According to reports from German researchers, calves inheriting the homozygous form of the unfavorable haplotype presented with chronic diarrhea, did not respond to any treatment, and tested negative for pathogens that may cause those symptoms. The calves became very thin, depleting all fat reserves in the body, and in their weakened state sometimes developed secondary diseases such as pneumonia. In the majority of cases, death occurred between three weeks and six months after birth from apparent starvation or from complications of a secondary disease. The economic impact of HCD is estimated to be approximately $450 per case, including the value of the calf, cost of raising until death, and medical treatment. There is no treatment or cure for affected calves.
Since the genetic variant causing this genetic defect is relatively new, the haplotype carrying the defect is difficult to track because both the normal version and the unfavorable version occur frequently, especially in Canadian Holsteins. The earliest known carrier of the unfavorable haplotype is Maughlin Storm-ET (HOCAN000005457798), born in 1991. The primary source of the normal form of the haplotype is Willowholme Mark Anthony (HOCAN000000334489), born in 1975.
The exact genetic variant causing this inherited condition has yet to be identified. Researchers have been able to narrow down the search to a haplotype which encompasses the precise location of the genetic defect. The two haplotype versions look identical when examining only the surrounding marker genotypes. Pedigree information, combined with knowledge of the haplotype status of earlier ancestors, allows for an accurate determination. An animal’s true HCD status is simple to determine when only one of those two ancestors appears in the pedigree but is more difficult to ascertain when both appear, which is not uncommon for younger animals. This leads to different coding than what has previously been used for Haplotypes Impacting Fertility, with two new codes denoting “suspect” animals. USDA-AGIL, CDN and Germany’s VIT are cooperating to improve the precision of HCD tracing.

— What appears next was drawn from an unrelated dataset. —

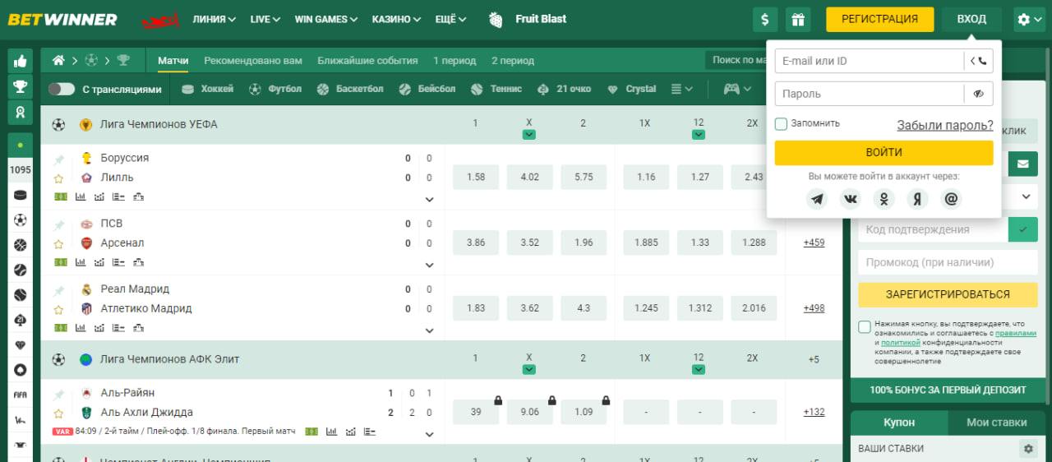Open the trophy icon in left sidebar

(x=21, y=86)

“The discovery of HCD is an example of how genomic testing, coupled with excellent data collection, good pedigree data and rigorous scientific investigation, has led to valuable genetic information,” says Dr. Tom Lawlor, executive director of research at Holstein Association USA. “However, the lack of a gene test indicates that more work needs to be done in obtaining a more complete genetic map of the full sequence of our cattle, as well as obtaining a better understanding of the metabolic pathways involved. Labeling this haplotype as a Cholesterol Deficiency indicates our knowledge of this genetic condition today. The actual name of this inherited disorder could change when the precise error in lipid (fat) metabolism and/or the actual gene involved is discovered.”
Holstein Association USA encourages breeders to pay attention to pedigrees, work to learn the status of their animals, be mindful of the status of service sires in their herd, and avoid mating carriers of individual unfavorable haplotypes to carriers of the same haplotype. Discovery and labelling of these haplotypes is a benefit of genomic testing and gives breeders the opportunity to improve the genetic quality of the breed through careful mating.

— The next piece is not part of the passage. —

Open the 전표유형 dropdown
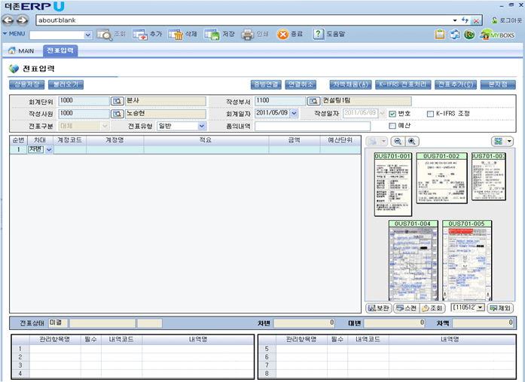The image size is (525, 382). coord(202,127)
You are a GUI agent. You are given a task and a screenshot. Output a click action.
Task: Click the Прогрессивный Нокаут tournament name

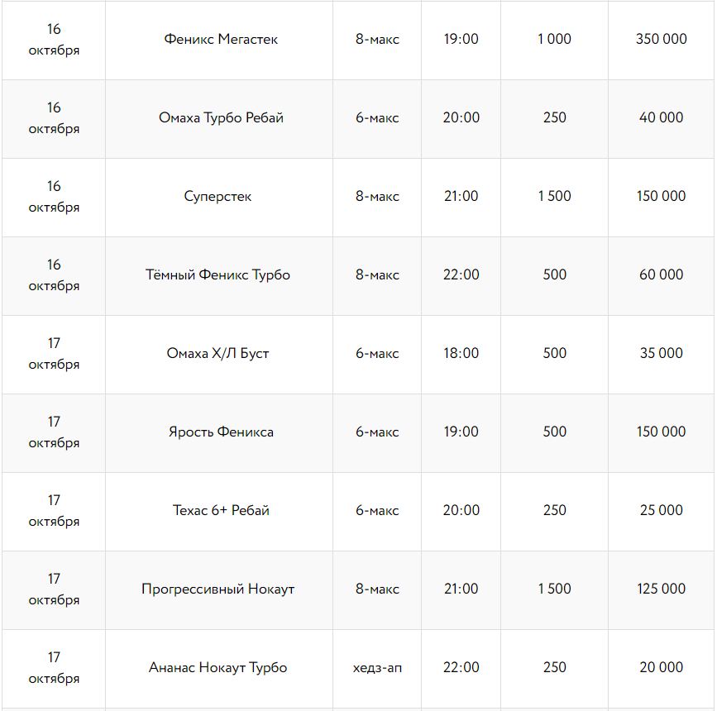218,589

Codes of 0 to 4 are being used to denote an animal’s status, with approximate percentages of animals in each category shown below, as of July 2015. Animals with missing pedigree were coded as non-carriers (0) in the counts below but will have code 3 in the future if they carry a haplotype but lack the pedigree to determine its source.
|Haplotype Code||% Affected Animals||Description|
|0||94.0%||Non-carrier: free of HCD|
|1||4.4%||Carrier: haplotype confirmed with pedigree information|
|2||0.03%||Homozygous: confirmed on both sides of pedigree|
|3||1.6%||Suspect carrier: haplotype origin could not be confirmed from pedigree|
|4||0.02%||Suspect homozygous: probable carrier and may be homozygous; origin of haplotypes could not be confirmed from pedigree|
HCD results will be available for all animals who have been previously genomic tested, after the August 2015 genetic evaluation. Holstein Association USA is making this information available in a variety of places. Lists of tested animals will appear on the Holstein Association USA web site, and HCD status will also appear on the Family Tree Search results in the haplotype section. Breeders using Enlight™ may use the Genetic Conditions report to view the status of all tested animals in their herd, and the haplotype result will be available on Holstein Association USA’s preliminary and interim genomic reports after the release.